Outside Luthadel, Straff Venture sees that the koloss have now broken into the city gates. His men are ready to attack the koloss from the rear, but Straff decides to wait longer. Sazed, fighting the koloss, realizes that they need to get the gate closed again in order to survive. Using strength and weight, he manages to fight off the koloss and get the gate closed again. While getting a little break, a messenger comes and says that Tindwyl’s gate fell over an hour ago. Meanwhile, Clubs and Breeze are attacked and forced to run. Clubs is killed, while Breeze hides in a building. Dockson contemplates the root of their failure. He attacks a koloss, only to be cut down. Straff decides not to swoop in a save the city while the koloss are weak. Instead, he’d rather wait for the koloss to kill everyone and burn the city. Then Straff will move in. Meanwhile, Sazed fights on, wondering what happened to Tindwyl. He feels he is going to die, but then Vin arrives and starts killing koloss. Breeze is found by Ham and some others. They want to try to escape.
Vin continues killing koloss, several at a time. Sazed, outside Lord Penrod’s keep, begs the newly appointed king to go with them as they try to escape. Penrod insists on staying inside his keep. Vin continues to fight the koloss, but now she is almost completely out of pewter, steel, and almost every other metal. In desperation, to save some skaa from certain death, she super-soothes them, like she’d done to TenSoon, controlling the koloss with her mind. Sazed is standing outside Penrod’s keep when Vin walks up with koloss in tow. She orders Penrod to gather his men and put out the fires in Luthadel. Vin will take care of the koloss throughout the city. Later, Sazed finds Tindwyl’s dead body among the slain soldiers. He feels that all the faith, all the religions, he has always treasured is now useless. His life, he believes, has been a sham.

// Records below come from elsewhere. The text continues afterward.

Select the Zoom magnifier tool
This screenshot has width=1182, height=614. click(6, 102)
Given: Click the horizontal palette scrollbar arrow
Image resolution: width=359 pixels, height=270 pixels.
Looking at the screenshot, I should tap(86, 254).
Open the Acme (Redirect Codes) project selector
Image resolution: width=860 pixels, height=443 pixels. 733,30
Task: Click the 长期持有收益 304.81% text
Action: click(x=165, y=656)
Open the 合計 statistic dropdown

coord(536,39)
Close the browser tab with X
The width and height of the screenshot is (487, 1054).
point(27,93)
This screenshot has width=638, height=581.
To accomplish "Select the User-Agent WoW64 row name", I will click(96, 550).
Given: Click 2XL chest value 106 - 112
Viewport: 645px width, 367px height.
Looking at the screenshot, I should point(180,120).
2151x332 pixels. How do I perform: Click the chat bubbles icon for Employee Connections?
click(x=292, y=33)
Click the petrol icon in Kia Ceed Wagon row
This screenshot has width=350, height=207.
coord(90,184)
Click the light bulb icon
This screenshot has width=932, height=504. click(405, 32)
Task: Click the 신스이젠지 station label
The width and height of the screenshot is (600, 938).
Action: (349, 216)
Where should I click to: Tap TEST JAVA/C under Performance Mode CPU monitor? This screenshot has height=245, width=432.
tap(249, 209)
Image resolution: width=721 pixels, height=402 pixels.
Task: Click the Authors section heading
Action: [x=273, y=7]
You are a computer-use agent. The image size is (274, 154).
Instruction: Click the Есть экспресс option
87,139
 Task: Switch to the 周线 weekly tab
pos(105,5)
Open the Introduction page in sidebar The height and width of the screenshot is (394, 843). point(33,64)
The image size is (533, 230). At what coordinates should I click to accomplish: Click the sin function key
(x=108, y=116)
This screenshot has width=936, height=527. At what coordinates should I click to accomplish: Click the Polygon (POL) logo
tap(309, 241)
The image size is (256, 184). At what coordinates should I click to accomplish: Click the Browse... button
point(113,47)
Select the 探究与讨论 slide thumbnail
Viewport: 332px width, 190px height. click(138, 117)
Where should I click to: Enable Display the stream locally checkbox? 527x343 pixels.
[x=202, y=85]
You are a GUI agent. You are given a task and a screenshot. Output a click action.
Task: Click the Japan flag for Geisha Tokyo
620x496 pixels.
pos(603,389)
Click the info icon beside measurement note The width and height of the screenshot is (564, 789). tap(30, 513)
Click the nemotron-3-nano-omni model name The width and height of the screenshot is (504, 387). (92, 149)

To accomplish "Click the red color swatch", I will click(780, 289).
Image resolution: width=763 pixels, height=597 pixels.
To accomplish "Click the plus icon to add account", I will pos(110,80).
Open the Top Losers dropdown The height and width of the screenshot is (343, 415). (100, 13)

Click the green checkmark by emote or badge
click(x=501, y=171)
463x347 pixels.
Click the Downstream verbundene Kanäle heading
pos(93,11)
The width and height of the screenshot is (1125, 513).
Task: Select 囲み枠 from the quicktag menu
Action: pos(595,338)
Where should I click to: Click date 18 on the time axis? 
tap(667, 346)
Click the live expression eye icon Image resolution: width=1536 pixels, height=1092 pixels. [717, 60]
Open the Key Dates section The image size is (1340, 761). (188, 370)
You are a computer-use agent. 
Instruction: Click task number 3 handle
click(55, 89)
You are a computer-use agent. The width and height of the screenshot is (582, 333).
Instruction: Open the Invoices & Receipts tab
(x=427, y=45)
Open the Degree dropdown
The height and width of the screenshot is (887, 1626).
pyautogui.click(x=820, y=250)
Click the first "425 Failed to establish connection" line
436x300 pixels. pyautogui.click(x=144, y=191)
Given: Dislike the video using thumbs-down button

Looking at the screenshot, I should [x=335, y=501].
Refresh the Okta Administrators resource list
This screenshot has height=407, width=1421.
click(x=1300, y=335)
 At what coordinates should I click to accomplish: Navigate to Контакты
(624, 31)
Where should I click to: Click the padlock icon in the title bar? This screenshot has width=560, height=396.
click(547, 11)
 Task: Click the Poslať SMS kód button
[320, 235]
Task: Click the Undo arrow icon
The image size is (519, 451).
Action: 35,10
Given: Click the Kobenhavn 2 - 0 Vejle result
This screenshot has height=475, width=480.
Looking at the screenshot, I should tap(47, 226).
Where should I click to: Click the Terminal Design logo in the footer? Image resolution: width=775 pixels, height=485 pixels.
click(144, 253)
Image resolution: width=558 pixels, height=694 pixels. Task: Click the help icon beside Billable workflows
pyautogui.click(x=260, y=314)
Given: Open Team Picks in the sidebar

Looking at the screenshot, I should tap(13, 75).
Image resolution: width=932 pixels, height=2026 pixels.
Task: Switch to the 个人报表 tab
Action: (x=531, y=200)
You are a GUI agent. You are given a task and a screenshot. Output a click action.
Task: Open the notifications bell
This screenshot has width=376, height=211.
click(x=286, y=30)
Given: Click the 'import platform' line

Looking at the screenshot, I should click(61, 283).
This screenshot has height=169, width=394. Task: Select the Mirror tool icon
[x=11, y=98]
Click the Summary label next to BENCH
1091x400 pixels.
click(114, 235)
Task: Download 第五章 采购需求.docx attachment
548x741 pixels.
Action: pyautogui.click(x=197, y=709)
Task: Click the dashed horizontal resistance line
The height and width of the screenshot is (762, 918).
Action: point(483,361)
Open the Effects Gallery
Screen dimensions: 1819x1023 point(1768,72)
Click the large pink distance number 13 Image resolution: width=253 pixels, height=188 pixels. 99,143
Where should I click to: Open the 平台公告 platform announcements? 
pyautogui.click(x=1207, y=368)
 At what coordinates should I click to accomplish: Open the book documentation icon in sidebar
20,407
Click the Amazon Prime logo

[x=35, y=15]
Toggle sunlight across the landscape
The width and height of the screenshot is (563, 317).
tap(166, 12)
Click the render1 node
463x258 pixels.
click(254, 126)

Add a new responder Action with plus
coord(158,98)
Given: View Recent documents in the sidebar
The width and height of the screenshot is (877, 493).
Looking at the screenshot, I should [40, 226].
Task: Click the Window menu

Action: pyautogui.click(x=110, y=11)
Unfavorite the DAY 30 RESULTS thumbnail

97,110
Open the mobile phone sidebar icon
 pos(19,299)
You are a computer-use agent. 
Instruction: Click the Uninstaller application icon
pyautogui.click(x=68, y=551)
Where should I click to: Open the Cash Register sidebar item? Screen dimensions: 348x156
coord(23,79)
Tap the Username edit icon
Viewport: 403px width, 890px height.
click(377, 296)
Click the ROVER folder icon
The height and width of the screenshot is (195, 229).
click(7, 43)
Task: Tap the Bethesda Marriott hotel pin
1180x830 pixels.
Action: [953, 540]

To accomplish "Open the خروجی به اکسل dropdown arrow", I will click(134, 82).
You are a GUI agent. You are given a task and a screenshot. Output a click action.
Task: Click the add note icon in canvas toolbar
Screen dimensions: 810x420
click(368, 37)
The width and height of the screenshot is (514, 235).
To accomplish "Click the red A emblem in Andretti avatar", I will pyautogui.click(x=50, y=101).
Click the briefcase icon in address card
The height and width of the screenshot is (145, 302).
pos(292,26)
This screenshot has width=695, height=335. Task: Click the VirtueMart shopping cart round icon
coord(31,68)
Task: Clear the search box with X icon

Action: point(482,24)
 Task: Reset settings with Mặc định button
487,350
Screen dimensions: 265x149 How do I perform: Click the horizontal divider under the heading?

Straff wakes up and takes a sample of the drug he needs to stay alive. He gathers his men, expecting to be able to take the city now. But the koloss come out with the remaining soldiers of Luthadel. Vin jumps from among the koloss, sailing through the sky with a giant sword, cleaving Straff and his horse in half on impact. Allrianne watches these events from her father’s camp. She charges after them to help Luthadel’s army, forcing her father and his men to ride after her. Straff’s army surrenders, and Janarle, Straff’s general, is named the new Lord of the Venture army. Janarle, Penrod, and Cett all swear loyalty to Elend as their Emperor. Vin, needing rest, leaves Sazed in charge of the Empire until Elend can return to Luthadel.